▶ Passage given:

■ ■ ■ ■ ■

The scalable voice decoding apparatus of the present embodiment is provided with demultiplexing section 700, LPC decoding section (NB) 701, excitation decoding section (NB) 702, LP synthesizing section (NB) 703, LPC decoding section (WB) 704, excitation decoding section (WB) 705, LP synthesizing section (WB) 706, and de-emphasis filter 707.

Demultiplexing section 700 receives a multiplexed signal transmitted from the scalable voice encoding apparatus according to the present embodiment; separates each type of encoded information; and outputs quantized narrowband linear prediction coefficient encoded information to LPC decoding section (NB) 701, narrowband excitation encoded information to excitation decoding section (NB) 702, quantized wideband linear prediction coefficient encoded information to LPC decoding section (WB) 704, and wideband excitation encoded information to excitation decoding section (WB) 705.

LPC decoding section (NB) 701 decodes the quantized narrowband linear prediction encoded information that is inputted from demultiplexing section 700, decodes the set of quantized narrowband linear prediction coefficients, and outputs the result to LP synthesizing section (NB) 703 and LPC decoding section (WB) 704. However, as described in the case of the scalable voice encoding apparatus, since quantization is performed with the set of linear prediction coefficients converted to an LSP (or an LSF), the information obtained from the decoding is not a set of linear prediction coefficients as such, but is an LSP parameter. The decoded LSP parameter is outputted to LP synthesizing section (NB) 703 and LPC decoding section (WB) 704.

Excitation decoding section (NB) 702 decodes the narrowband excitation encoded information that is inputted from demultiplexing section 700, and outputs the result to LP synthesizing section (NB) 703 and excitation decoding section (WB) 705.

LP synthesizing section (NB) 703 converts the decoded LSP parameter inputted from LPC decoding section (NB) 701 into a set of linear prediction coefficients, uses the set of linear prediction coefficients to construct a linear prediction filter, and generates a narrowband signal using the decoded narrowband excitation signal inputted from excitation decoding section (NB) 702 as the excitation signal driving the linear prediction filter.

LPC decoding section (WB) 704 uses the scalable decoding apparatus described hereinafter, for example, to decode the wideband LSP parameter by using the quantized wideband linear prediction coefficient encoded information that is inputted from demultiplexing section 700 and the narrowband decoded LSP parameter that is inputted from LPC decoding section (NB) 701, and outputs the result to LP synthesizing section (WB) 706.

Excitation decoding section (WB) 705 decodes the wideband excitation signal using the wideband excitation encoded information inputted from demultiplexing section 700 and the decoded narrowband excitation signal inputted from excitation decoding section (NB) 702, and outputs the result to LP synthesizing section (WB) 706.

■ ■ ■ ■ ■

▶ What to work on:
[a] Translate this sentence from the passage on the scalable voice decoder into Spanish: "Excitation decoding section (NB) 702 decodes the narrowband excitation encoded information that is inputted from demultiplexing section 700, and outputs the result to LP synthesizing section (NB) 703 and excitation decoding section (WB) 705."
[b] Reproduce everything in the passage on the scalable voice decoder from "LP synthesizing section (NB) 703 converts" down to "701, and outputs the result to LP synthesizing section (WB) 706.".

▶ Data shown:
■ ■ ■ ■ ■

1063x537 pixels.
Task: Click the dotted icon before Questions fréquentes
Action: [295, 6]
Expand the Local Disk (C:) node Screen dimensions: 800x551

■ ■ ■ ■ ■

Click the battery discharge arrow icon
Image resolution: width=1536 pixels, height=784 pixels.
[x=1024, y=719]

■ ■ ■ ■ ■

▶ Full solutions:
[a] La sección de decodificación de excitación (NB) 702 decodifica la información codificada de excitación de banda estrecha que se recibe de la sección de demultiplexación 700, y envía el resultado a la sección de síntesis LP (NB) 703 y a la sección de decodificación de excitación (WB) 705.

[b]
LP synthesizing section (NB) 703 converts the decoded LSP parameter inputted from LPC decoding section (NB) 701 into a set of linear prediction coefficients, uses the set of linear prediction coefficients to construct a linear prediction filter, and generates a narrowband signal using the decoded narrowband excitation signal inputted from excitation decoding section (NB) 702 as the excitation signal driving the linear prediction filter.

LPC decoding section (WB) 704 uses the scalable decoding apparatus described hereinafter, for example, to decode the wideband LSP parameter by using the quantized wideband linear prediction coefficient encoded information that is inputted from demultiplexing section 700 and the narrowband decoded LSP parameter that is inputted from LPC decoding section (NB) 701, and outputs the result to LP synthesizing section (WB) 706.